Второй Всероссийский съезд Советов рабочих и солдатских депутатов открылся... Опираясь на волю громадного большинства рабочих, солдат и крестьян, опираясь на совершившееся в Петрограде победоносное восстание рабочих и гарнизона, съезд берет власть в свои руки.
Временное правительство низложено. Большинство членов Временного правительства уже арестовано».
— А теперь слушай о мире, Алеша.
«Рабочее и Крестьянское правительство, созданное революцией 24—25 октября и опирающееся на Советы рабочих, солдатских и крестьянских депутатов, предлагает всем воюющим народам и их правительствам начать немедленно переговоры о справедливом демократическом мире».
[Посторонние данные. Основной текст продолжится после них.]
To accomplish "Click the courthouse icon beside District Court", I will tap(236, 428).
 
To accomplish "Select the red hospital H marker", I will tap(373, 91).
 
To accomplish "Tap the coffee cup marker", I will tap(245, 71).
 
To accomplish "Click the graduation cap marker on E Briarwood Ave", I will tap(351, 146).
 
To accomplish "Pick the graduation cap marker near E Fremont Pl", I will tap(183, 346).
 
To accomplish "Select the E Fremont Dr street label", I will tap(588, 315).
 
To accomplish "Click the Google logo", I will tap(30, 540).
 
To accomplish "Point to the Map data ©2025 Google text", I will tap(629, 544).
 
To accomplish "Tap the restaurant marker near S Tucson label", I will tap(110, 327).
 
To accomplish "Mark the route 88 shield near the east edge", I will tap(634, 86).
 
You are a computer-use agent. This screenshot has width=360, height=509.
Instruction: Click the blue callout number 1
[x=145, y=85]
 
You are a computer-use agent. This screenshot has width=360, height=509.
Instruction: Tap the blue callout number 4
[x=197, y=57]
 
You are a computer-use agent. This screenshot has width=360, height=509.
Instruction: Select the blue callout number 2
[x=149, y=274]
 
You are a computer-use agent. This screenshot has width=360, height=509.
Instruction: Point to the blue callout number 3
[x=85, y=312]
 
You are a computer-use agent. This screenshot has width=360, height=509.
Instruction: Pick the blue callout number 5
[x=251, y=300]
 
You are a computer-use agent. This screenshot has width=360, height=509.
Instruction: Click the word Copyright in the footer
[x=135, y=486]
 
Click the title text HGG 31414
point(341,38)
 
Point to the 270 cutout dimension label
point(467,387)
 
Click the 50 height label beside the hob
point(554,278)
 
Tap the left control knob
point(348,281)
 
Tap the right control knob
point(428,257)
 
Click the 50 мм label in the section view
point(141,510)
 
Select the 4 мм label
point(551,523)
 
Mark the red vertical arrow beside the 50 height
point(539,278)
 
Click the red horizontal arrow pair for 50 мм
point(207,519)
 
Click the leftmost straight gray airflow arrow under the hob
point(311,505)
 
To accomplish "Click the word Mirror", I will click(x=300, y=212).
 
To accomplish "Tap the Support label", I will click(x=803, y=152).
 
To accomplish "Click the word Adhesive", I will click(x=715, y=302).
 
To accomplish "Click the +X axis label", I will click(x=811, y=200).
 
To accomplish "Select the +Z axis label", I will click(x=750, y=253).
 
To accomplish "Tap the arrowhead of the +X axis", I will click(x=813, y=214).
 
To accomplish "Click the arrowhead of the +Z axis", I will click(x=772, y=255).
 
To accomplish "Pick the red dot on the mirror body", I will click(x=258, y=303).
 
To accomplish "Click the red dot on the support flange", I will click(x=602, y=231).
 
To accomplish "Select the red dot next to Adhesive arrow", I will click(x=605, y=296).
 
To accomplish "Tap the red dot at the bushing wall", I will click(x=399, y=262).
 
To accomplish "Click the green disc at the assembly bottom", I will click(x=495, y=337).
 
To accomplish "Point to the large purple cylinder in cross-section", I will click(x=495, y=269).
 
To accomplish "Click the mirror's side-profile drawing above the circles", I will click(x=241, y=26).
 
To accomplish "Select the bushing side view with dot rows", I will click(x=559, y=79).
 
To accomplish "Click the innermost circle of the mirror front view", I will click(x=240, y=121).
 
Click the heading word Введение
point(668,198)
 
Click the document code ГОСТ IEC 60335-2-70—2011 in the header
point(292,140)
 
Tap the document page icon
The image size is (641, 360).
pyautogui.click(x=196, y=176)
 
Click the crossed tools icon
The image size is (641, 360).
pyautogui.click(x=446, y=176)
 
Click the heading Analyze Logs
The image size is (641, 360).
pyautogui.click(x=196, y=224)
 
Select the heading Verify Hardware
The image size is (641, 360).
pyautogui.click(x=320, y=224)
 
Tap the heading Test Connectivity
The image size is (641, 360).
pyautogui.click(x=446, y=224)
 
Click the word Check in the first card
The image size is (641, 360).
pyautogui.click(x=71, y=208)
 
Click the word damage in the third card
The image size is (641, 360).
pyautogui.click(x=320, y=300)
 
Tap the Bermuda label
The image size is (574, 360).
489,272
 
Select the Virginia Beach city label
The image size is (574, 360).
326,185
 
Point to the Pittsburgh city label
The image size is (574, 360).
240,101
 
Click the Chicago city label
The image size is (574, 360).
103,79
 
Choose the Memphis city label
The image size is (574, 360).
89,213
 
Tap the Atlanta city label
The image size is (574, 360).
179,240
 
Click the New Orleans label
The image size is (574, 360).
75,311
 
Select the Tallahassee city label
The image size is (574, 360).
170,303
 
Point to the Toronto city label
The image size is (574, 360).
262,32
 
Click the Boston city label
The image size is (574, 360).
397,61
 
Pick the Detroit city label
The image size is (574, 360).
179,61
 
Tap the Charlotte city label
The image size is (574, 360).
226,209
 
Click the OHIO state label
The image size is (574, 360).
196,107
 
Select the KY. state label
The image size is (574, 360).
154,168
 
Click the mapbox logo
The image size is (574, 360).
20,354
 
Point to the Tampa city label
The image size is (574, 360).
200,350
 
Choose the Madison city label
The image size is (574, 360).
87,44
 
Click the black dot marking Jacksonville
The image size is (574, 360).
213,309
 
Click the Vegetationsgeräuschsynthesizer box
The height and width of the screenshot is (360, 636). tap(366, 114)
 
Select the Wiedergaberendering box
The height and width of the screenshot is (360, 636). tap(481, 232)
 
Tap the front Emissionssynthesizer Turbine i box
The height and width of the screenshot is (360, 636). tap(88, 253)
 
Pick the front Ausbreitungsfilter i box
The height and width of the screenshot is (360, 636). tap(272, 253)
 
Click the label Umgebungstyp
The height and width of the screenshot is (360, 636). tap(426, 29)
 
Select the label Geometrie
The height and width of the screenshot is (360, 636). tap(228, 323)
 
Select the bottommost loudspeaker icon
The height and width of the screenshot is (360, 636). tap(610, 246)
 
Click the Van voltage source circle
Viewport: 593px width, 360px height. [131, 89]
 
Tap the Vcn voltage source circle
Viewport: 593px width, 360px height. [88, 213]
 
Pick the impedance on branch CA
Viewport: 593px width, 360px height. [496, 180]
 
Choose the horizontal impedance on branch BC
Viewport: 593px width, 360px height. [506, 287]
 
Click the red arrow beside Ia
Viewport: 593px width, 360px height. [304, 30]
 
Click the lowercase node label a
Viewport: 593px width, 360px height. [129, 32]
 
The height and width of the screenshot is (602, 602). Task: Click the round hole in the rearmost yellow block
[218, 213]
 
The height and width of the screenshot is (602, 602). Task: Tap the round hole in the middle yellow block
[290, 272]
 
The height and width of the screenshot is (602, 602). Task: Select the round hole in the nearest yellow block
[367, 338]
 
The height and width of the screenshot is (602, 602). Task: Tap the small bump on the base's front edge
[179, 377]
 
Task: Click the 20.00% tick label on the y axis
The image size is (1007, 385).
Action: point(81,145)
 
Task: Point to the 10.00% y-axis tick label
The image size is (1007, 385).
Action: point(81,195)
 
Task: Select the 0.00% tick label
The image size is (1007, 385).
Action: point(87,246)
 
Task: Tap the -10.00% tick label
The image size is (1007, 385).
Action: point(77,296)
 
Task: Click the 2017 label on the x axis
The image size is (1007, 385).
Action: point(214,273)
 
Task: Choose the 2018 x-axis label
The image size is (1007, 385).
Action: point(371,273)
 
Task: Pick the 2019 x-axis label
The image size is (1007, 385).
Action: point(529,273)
— И еще, Алексей. О земле.
«1. Помещичья собственность на землю отменяется немедленно без всякого выкупа.
2. Помещичьи имения, равно как все земли удельные, монастырские, церковные, со всем их живым и мертвым инвентарем, усадебными постройками и всеми принадлежностями переходят в распоряжение волостных земельных комитетов и уездных Советов крестьянских депутатов, впредь до Учредительного собрания».
— Ну, понял, Алеша? Понял?
Нет, не разумом я понял, а сердцем, всем существом своим почувствовал, что свершилось грандиозное, невиданное, в корне меняющее жизнь — мою, Денисова, нашего полка, всей страны. [66]
— Пошли, Алексей, пошли! — торопит Денисов. — В землянке сейчас грешно сидеть. К людям пойдем!
Весть о революции уже разнеслась по всему полку — и полк похож на растревоженный муравейник. Всюду горячо обсуждают события в Петрограде. И снова я вяжу все то же, быть может, еще более отчетливое и резкое, размежевание на два лагеря — те, кто принимает и приветствует революцию, и те, кто боится и ненавидит ее.
Штабные офицеры мрачны и растерянны. Они смолкают, когда к ним подходит кто-то «чужой». На вопросы отвечают односложно, стараются поскорее отделаться от ненужного им собеседника.
Солдаты еще и еще раз повторяют лаконичные, скупые, но такие емкие, такие долгожданные слова первых декретов Советского правительства.
И два слова, два коротких слова чаще других передаются из уст в уста: «земля» и «мир».
* * *
Через несколько дней из штаба дивизии приходит приказ о расформировании нашего полка и о назначении капитана Сомова председателем, а меня членом ликвидационной комиссии.
Начинаются хлопоты.
Прежде всего надо где-то раздобыть обмундирование. Наступил ноябрь, дождь сменился снегом, по ночам температура доходила до пяти градусов мороза, а многие из солдат все еще одеты по-летнему. К тому же и сапоги порядком износились. А солдату хотелось вернуться домой если не щеголем, то во всяком случае и не оборванцем.
Полковых запасов обмундирования нам не хватало. Предстояло пополнить их из дивизионных складов. И мне было поручено отправиться к начальству с ведомостями на получение шинелей, сапог, гимнастерок и прочего вещевого имущества.
В ту пору дивизией командовал недавно назначенный к нам генерал-лейтенант Соболев.